Reputation: 702
I'm somewhat confused when talking about error handling. Take Direct2D for example. Before we can start using Direct2D functionality, we have to create a ID2DFactory object:
HRESULT hr = D2D1CreateFactory(D2D1_FACTORY_TYPE_SINGLE_THREADED, &d2d1Factory);
As you can see from above. We can check the HRESULT hr to see if we have successfully created the ID2DFactory. I think when this calling fails, even if I call it again, it still fails. We don't have any method to recover from this failure.
So what's the point of checking the return value? Is it so that we can tell the user what's going wrong before terminating the program?
Another example is out-of-memory. When we come across the rare occasion that we don't have enough memory for our program to "new" some objects. In C++, when run out of memory, new operator may return NULL or raise an error. If you don't test whether it is NULL nor catch the error, your program terminates. I don't think your program can recover from this circumstance.
So again, what's the point of checking if there's a severe error which you can do nothing about it?
Upvotes: 1
Views: 399
Reputation: 187
Initialization functions like your D2D1CreateFactory() can fail. Such a failure generally means the O/S on your PC is completely hosed and you need to reboot. This information is valuable to the user, who would like to know "O/S is hosed, reboot and try again" versus "dereferenced nil at like 2345 in module mod.c". If you don't catch error conditions, all you user knows is the program crashed.
Capturing error returns and exceptions, and reporting them to the user is one of the many things that separates a good program from a poor one.
In particular with new, your program often has many options. It may be able to re-request a smaller initial block of memory. It may be able to return memory holding cached values and try again. It may be able to save files in preparation for exiting, which also has the effect of returning memory.
When you handle an error return or exception, you have four choices; abort, alternate, retry, fail.
To abort is to clean up and exit; preferrably returning resources, closing files, and saving work-in-process.
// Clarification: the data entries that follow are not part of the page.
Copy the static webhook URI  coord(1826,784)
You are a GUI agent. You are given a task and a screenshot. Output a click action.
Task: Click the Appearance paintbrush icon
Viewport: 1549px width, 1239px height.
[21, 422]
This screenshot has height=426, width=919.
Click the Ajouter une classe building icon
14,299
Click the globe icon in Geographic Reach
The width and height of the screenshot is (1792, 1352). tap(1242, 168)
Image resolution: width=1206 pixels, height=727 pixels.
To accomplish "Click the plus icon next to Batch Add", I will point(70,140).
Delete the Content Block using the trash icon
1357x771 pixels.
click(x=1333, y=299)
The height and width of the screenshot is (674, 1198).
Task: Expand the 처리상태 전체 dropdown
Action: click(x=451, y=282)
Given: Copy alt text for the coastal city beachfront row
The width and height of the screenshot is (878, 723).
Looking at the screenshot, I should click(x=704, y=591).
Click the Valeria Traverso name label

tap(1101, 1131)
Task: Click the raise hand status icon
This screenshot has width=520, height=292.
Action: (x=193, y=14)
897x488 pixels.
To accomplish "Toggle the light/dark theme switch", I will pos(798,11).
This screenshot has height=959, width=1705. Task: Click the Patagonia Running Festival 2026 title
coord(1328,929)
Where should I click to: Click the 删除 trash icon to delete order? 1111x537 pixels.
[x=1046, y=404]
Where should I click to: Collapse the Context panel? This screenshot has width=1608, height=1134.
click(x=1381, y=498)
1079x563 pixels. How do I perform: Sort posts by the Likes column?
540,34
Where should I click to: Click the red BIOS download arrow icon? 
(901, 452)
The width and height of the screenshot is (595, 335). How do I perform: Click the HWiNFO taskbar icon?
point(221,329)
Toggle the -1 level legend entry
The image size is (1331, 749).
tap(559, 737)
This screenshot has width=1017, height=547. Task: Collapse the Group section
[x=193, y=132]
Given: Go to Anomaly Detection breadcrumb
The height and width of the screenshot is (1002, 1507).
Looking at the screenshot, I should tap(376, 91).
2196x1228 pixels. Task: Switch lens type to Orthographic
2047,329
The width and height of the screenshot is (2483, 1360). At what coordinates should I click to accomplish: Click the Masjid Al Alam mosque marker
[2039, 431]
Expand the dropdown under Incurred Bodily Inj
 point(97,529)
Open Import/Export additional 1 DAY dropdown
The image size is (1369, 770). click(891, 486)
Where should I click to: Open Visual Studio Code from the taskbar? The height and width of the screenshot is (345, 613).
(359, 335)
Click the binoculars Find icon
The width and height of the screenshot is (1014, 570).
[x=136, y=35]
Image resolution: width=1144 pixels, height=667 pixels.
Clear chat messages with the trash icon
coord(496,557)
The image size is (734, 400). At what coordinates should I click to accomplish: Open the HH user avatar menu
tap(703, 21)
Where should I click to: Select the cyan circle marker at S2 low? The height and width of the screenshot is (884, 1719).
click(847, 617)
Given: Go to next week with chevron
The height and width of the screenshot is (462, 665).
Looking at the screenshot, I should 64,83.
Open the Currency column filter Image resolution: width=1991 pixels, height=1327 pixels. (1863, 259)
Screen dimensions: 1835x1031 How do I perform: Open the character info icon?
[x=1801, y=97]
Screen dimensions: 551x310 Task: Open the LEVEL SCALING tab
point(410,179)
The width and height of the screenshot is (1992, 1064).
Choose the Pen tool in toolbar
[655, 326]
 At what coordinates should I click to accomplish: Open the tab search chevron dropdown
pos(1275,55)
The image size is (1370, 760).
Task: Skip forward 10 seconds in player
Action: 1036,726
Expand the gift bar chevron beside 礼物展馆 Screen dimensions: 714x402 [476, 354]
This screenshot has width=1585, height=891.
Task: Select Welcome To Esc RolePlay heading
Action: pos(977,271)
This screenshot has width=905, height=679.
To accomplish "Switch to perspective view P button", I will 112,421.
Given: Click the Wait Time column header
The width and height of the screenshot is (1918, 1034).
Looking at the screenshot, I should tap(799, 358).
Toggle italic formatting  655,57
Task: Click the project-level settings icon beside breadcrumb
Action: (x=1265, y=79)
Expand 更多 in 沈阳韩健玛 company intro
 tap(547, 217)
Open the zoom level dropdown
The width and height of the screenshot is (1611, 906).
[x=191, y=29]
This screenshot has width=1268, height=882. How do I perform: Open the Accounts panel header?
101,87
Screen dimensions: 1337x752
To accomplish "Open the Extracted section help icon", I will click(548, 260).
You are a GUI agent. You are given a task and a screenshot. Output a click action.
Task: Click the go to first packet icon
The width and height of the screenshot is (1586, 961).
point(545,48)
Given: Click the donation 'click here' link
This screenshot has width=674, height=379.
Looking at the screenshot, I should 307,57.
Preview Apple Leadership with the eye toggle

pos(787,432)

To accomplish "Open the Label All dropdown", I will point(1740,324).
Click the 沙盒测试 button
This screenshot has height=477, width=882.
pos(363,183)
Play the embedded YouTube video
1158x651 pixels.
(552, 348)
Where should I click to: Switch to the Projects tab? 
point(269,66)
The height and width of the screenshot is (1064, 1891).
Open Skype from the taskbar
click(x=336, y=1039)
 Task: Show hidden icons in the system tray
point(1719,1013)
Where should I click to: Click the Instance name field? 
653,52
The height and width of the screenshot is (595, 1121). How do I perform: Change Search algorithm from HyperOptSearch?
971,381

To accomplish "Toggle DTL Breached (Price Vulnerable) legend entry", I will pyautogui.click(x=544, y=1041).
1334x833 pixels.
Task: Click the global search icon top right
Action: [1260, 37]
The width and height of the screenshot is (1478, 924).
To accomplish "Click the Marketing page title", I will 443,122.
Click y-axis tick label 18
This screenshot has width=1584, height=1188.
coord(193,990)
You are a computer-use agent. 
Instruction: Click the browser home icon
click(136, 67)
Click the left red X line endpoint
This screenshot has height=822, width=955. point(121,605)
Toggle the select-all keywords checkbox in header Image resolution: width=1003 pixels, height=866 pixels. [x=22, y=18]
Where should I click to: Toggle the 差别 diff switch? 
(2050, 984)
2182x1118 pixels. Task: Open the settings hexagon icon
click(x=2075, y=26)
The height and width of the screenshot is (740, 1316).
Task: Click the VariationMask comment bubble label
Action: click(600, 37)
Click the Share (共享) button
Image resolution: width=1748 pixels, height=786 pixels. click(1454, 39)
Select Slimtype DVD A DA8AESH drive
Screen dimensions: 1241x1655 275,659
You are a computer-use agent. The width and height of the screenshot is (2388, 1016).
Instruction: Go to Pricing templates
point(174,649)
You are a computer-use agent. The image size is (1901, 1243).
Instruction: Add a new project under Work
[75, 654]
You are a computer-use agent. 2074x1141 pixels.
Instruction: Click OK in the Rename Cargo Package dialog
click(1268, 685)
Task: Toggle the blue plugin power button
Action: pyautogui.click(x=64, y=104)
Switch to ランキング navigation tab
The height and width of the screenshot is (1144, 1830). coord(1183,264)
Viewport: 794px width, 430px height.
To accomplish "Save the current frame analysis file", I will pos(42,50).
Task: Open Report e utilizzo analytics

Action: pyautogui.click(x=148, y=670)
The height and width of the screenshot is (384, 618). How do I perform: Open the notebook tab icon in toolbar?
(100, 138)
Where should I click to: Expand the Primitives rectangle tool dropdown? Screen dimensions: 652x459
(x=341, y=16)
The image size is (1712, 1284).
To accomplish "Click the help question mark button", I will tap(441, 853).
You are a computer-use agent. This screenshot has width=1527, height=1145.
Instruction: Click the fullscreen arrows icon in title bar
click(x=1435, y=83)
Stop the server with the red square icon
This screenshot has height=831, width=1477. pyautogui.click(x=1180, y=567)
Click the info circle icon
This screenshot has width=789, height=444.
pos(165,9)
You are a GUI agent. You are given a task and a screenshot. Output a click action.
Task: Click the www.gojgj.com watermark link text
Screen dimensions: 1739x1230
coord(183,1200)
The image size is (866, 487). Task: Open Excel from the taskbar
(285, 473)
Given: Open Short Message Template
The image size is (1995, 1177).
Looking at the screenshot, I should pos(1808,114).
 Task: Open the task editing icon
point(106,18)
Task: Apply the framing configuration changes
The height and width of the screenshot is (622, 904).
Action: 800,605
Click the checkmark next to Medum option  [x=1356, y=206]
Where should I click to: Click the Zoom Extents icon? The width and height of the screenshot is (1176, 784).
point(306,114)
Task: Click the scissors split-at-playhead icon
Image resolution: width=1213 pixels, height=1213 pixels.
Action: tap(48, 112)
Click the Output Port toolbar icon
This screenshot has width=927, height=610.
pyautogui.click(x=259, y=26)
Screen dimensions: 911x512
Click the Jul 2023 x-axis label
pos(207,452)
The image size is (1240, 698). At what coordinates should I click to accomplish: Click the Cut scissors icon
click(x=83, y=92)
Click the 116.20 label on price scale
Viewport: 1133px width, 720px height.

To alternate is to try a whole different method of doing the same thing; like trying ftp if you can't use http. Alternating is the hardest error recovery method, and frankly mostly only NASA has the budget to code this kind of error handling.
To retry is to simply attempt the same operation again. If the failure is transient, this may be successful. If the failure is persistent, retry can lead to an infinite loop, so retry is best done with a limit counter or exponentially increasing time delay.
To fail is to simply drop the request or action and attempt to process the next request. Fail may seem silly because it means a request was not performed, a screen was not updated, or user input was ignored. But surprisingly often, the user can recover from such an error by doing something external to the program, or by trying again when circumstances are different. It turns out in most cases that if the program terminates, it completely denies service to the user, who might be able to work with a damaged or partially correct program. (Try to imagine a flight control system aborting just because it dereferenced nil. This is not what you want.)
Upvotes: 1
Reputation: 67233
Image two programs that each encounter an error.
One crashes due to insufficient memory or whatever, causing an illegal use of memory and the operating system either displays some obscure error or just silently shuts the program down.
The other application displays a simpler error message and then rolls back the operation that caused the error so that you can decided if you want to continue and/or try and resolve the condition that is causing the error. (For example, maybe closing some other applications will allow there to be more memory.)
Which program would you rather use?
Upvotes: 0
Reputation: 146940
Checking return values and such is always critical for debugging. Just use a macro for it.
Upvotes: 0
Reputation: 11232
There may be so many things to cleanup like opened file handles, or some database operation to rollback etc which needs to be performed in case of error. And in some cases, error might not be critical and it may be possible for the program to continue with only partial functionality available instead of crashing altogether. Last but not the least, it provides valuable information regarding where error occurred which is invaluable for debugging.
BTW, unless you are using some ancient compiler which is non-conformant, new
can not return NULL as per C++ standard, it has to throw std::bad_alloc
exception in case of failure.
Upvotes: 0
Reputation: 91270
Ever had a bug report from a customer saying "it just crashed"? They're much more useful when the bug report includes a screenshot of your error dialog saying "D2D1CreateFactory returned E_...".
Upvotes: 2
Reputation: 35594
First of all, not every error in irrecoverable. Example: if the file user wants to open is not available, the program may want to report this to the user and ask for another file to open.
Second, even if the program cannot continue, it must have a chance to terminate gracefully, informing the user about the problem, saving the state, logging the problem for the future analysis etc., and not just crash. Without the error checking, the program would most probably crash.